Siamo a George Orwell allo stato puro: utilizzando il disastro compiuto da banche rapaci e politici incapaci, la Bce si sta trasformando nel motore immobile del dissolvimento sovrano dei paesi interni all’Ue e della nascita di un soggetto embrionalmente federale che utilizza l’economia come collante di un superStato guidato da burocrati e grand commis. Gli stessi che ci hanno portato sull’orlo del precipizio e che ora rimodellano la struttura dell’Ue facendosi scudo con parole come “periferici”, “default”, “ristrutturazione”: vogliono un’Europa a due velocità, una “core” a guida franco-tedesca e legata ai paesi nordici solventi e una Mediterranea, commissariata, guidata dall’Italia e ancorata ai cosiddetti periferici o Pigs che dir si voglia, il club del debito insomma.

Non è un caso che l’uomo chiamato a dare corpo e continuità a questa boutade di Trichet sarà proprio un italiano, il bravissimo Mario Draghi che si insedierà a novembre all’Eurotower e che, anche per formazione, non è alieno a tentazioni sovranazionali.

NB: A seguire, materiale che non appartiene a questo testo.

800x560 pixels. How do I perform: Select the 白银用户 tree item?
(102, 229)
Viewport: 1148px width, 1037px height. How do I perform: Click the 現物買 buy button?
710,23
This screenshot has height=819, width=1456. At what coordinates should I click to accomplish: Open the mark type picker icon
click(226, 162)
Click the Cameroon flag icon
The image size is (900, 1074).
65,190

Stiamo attenti, amici miei: questa crisi greca rischia di non essere solo un accidente economico in grande stile, ma l’alibi per azzerare del tutto la volontà popolare e la sovranità dei governi nazionali sull’altare di un paneuropeismo federale che sa di Weimar in versione 2.0.

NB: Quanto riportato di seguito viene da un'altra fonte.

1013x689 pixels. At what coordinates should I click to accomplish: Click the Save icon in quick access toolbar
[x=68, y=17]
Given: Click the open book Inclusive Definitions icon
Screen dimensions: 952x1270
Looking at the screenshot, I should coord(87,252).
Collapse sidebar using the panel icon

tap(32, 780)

Già ora i governi greco, irlandese e portoghese si vedono imporre le politiche fiscali da Ue, Bce e Fmi e gli stessi cittadini finlandesi hanno capito il rischio di una diluizione tecnocratica della loro libertà civile ed economica spedendo sul palcoscenico politico nazionale con una valanga di voti il partito dei “True Finns”, contrarissimi ai salvataggi pubblici degli Stati e allo strapotere di Bruxelles e Francoforte. Qui non si tratta di essere più o meno europeisti, si tratta di poter ancora decidere autonomamente e sovranamente del nostro futuro.